Domenica, 24 Ottobre 2021
Lavoro

Test gratuiti per il Green pass? In Germania li pagano i datori di lavoro

Finora la copertura è stata a carico dello Stato, che dopo aver speso oltre 5 miliardi, ha decretato lo stop ai tamponi gratis. Ma per i lavoratori non vaccinati c'è una scappatoia

La Germania ha deciso di non fornire più ai cittadini test gratuiti pagati dallo Stato, con una mossa che serve da una parte a risparmiare soldi pubblici, dall'altra a provare a spingere tutti coloro che non lo hanno ancora fatto a vaccinarsi. È "una questione di equità per i contribuenti", ha detto il ministro della Salute, Jens Spahn, sottolineando che "tutte le persone a cui è stato raccomandato e che volevano vaccinarsi hanno potuto farlo", e ricordando che i test rimangono gratuiti per i minorenni, ai quali non è raccomandato il vaccino, a chi è esente per ragioni mediche, negli ospedali, nelle scuole, nelle residenze per anziani.

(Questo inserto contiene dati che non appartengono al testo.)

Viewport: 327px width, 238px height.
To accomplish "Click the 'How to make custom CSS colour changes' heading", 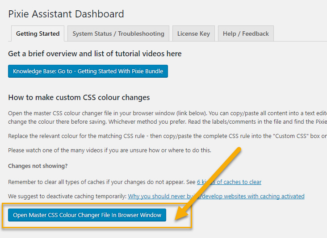I will tap(79, 97).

Di fatto anche per i lavoratori i tamponi resteranno guatuiti, in quanto, seppur per lavorare non sia necessario avere il Green Pass (che in Germania si chiama CovPass), le aziende sono obbligate a fornirne almeno due test veloci a settimana ai propri dipendenti che lo richiedono. E così un cittadino non vaccinato potrebbe chiedere all'azienda di essere testato, e poi sfruttare il risultato eventualmente negativo del tampone per andare la sera al cinema, a un concerto o al ritorante al chiuso, dove invece il Green Pass è obbligatorio.

Al momento nella nazione di oltre 80 milioni di abitanti il 77 per cento della popolazione ha ricevuto entrambe le iniezioni e l'81 almeno una. I vaccini sono stati offerti ormai a tutta la popolazione e non l'ha ricevuto quindi solo chi non l'ha voluto. Per loro lo Stato non vuole più spendere soldi, anche perché il costo del programma iniziato a marzo è stato considerevole: gli Schnelltests, i test rapidi offerti a tutti i cittadini, hanno pesato per 5,2 miliardi di euro sulle casse del governo. La speranza è quindi che per evitare di doversi testare regolarmente e a proprie spese i cittadini scelgano di fare la dose.

E un'altra misura per spingerli a farlo è stata la decisione di non pagare più i giorni di malattia a tutti coloro che, non vaccinati, verranno contagiati con il Covid-19. Per loro, a partire dal primo novembre, non sarà più corrisposto lo stipendio per i giorni in cui saranno assenti dl luogo d'impiego. Fino ad ora era lo Stato a farsi carico anche di questa spesa, e anche in questo caso il governo ha detto basta. "Perché altri dovrebbero pagare per il fatto che qualcuno ha decso di non farsi vaccinare", ha detto il ministro della Salute Spahn.

"Mettere i tamponi a pagamento spingerà molti più cittadini a fare l'iniezione, perché vorranno evitare di farsi testare regolarmente", ha affermato il responsabile della Salute dei socialdemocratici Karl Lauterbach. La sinistra radicale della Die Linke ha criticato però la fine del programma sostenendo che "renderà più difficile tracciare le catene di infezione e lo sviluppo dell'incidenza dell'infezione - e questo non aiuta nessuno", ha affermato la leader Janine Wissler, secondo cui "alla fine, questo è più costoso di offrire i test".

I test Pcr prescritti dai medici o dal dipartimento di sanità pubblica non sono interessati dalle modifiche, quindi chi avrà sintomi da Covid continuerà a riceverli gratuitamente. Il costo dei test presso i centri in tutto il Paese viene fissato da fornitori privati e in genere quelli veloci vengono venduti a cifre che vanno dai 12 ai 50 euro mentre i Pcr tra i 44 e i 100. La scorsa settimana la squadra di calcio dell'Herta Berlino aveva preso una decisione simile a quella del governo stabilendo che i suoi calciatori e i membri dello staff non ancora vaccinati avrebbero dovuto pagarsi da soli i test, che secondo i regolamenti della Lega tedesca devono essere fatti due volte la settimana mentre il club, per maggiore precauzione, ha stabilito sei volte a settimana. Certo con i guadagni assicurati dal calcio professionistico di alto livello per il calciatori non sarà certo un problema, ma è un gesto simbolico.